**PAGE EXTRACT**

To discover more about sponsorship contact David Lindrum

Keynotes

The 9th International Conference on Educational Data Mining is proud to host three fantastic keynote speakers this year.

Rakesh Agrawal

Talk: Data-Driven Education: Some opportunities and Challenges

June 30, 9:00 -10:00 am

A program of study can be viewed as a knowledge graph consisting of learning units and relationships between them. Such a knowledge graph provides the core data structure for organizing and navigating learning experiences. We address two issues in this talk. First, given a knowledge graph, how can we use data mining to identify and correct deficiencies in a knowledge graph. Second, how can we use data mining to form study groups with the goal of maximizing overall learning. We conclude by pointing out some open research problems.

Biography

Rakesh Agrawal is the President and Founder of the Data Insights Laboratories. He is a member of National Academy of Engineering, a Fellow of ACM, and a Fellow of IEEE. He has been both an IBM Fellow and a Microsoft Fellow. ACM SIGKDD awarded him its inaugural Innovations Award and ACM SIGMOD the Edgar F. Codd Award. He was named to the Scientific American's First list of top 50 Scientists. Rakesh has been granted 80+ patents and published 200+ papers, including the 1st and 2nd highest cited in databases and data mining. Four of his papers have received "test-of-time" awards. His research formed the nucleus of IBM Intelligent Miner that led the creation of data mining as a new software category. Besides Intelligent Miner, several other commercial products incorporate his work, including IBM DB2 and WebSphere and Microsoft Bing.

Marcia C. Linn

Talk: WISE Ways to Strengthen Inquiry Science Learning

July 1, 9:00 -10:00 am

The Web-based Inquiry Science Environment (WISE) logs student and teacher interactions during classroom science inquiry instruction. Over the past 10 years we have used these logs for many purposes including: to analyze patterns of student interactions with dynamic, interactive scientific models and improve instruction; to determine when students revisit prior activities and assess whether the visit was fruitful; and to analyze the coherence of student essays and offer personalized guidance. I will illustrate our findings with some successes and failures as we attempt to: validate what a sequence of logged actions means; measure a key learning construct with logged interactions; and determine how to use scores derived from logged variables to guide student inquiry learning.

Biography

Marcia C. Linn is Professor of Development and Cognition, specializing in science and technology in the Graduate School of Education, University of California, Berkeley. She is a member of the National Academy of Education and a Fellow of the American Association for the Advancement of Science (AAAS), the American Psychological Association, and the Association for Psychological Science. She has served as President of the International Society of the Learning Sciences, Chair of the AAAS Education Section, and on the boards of the AAAS, the Educational Testing Service Graduate Record Examination, the McDonnell Foundation Cognitive Studies in Education Practice, and the National Science Foundation Education and Human Resources Directorate. Awards include the National Association for Research in Science Teaching Award for Lifelong Distinguished Contributions to Science Education, the American Educational Research Association Willystine Goodsell Award, and the Council of Scientific Society Presidents first award for Excellence in Educational Research.

**SOURCE RECORDS**
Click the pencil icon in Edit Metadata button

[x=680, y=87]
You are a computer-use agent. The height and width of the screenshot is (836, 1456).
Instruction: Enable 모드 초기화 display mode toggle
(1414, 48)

**TASKS TO CARRY OUT**
a. Recast the entries, from the line holding "You are a computer-use" through the final line of the entries, inclusive, as a Markdown table with a Row column numbering each line and a Line column giving it. Leave out blank lines.
b. Continue the conference keynotes page from the point where it stops.

**ANSWERS FOR THIS EXERCISE**
a.
| Row | Line |
|---|---|
| 1 | You are a computer-use agent. The height and width of the screenshot is (836, 1456). |
| 2 | Instruction: Enable 모드 초기화 display mode toggle |
| 3 | (1414, 48) |

b.
Linn earned her Ph. D. at Stanford University where she worked with Lee Cronbach. She spent a year in Geneva working with Jean Piaget, a year in Israel as a Fulbright Professor, and a year in London at University College. She has been a fellow at the Center for Advanced Study in Behavioral Sciences three times. Her books include Computers, Teachers, Peers (2000), Internet Environments for Science Education (2004), Designing Coherent Science Education (2008), WISE Science (2009), and Science Teaching and Learning: Taking Advantage of Technology to Promote Knowledge Integration (2011). She chairs the Technology, Education—Connections (TEC) series for Teachers College Press.

Judy Kay

Talk: Enabling people to harness and control EDM for lifelong, life-wide learning

July 2, 9:00 -10:00 am

There has been an explosion of digital learning sensors. Some are in bespoke learning applications. But many more are in the digital tools people use in every aspect of their lives. This paper introduces a user-centred view of EDM for lifelong, life-wide learning. That includes formal education, but goes beyond it to the complex, multi-faceted and ill-defined learning in our broader lives. This is the learning that takes decades and is critical for aspects as diverse as health and wellness, responsible citizenship or working effectively with other people.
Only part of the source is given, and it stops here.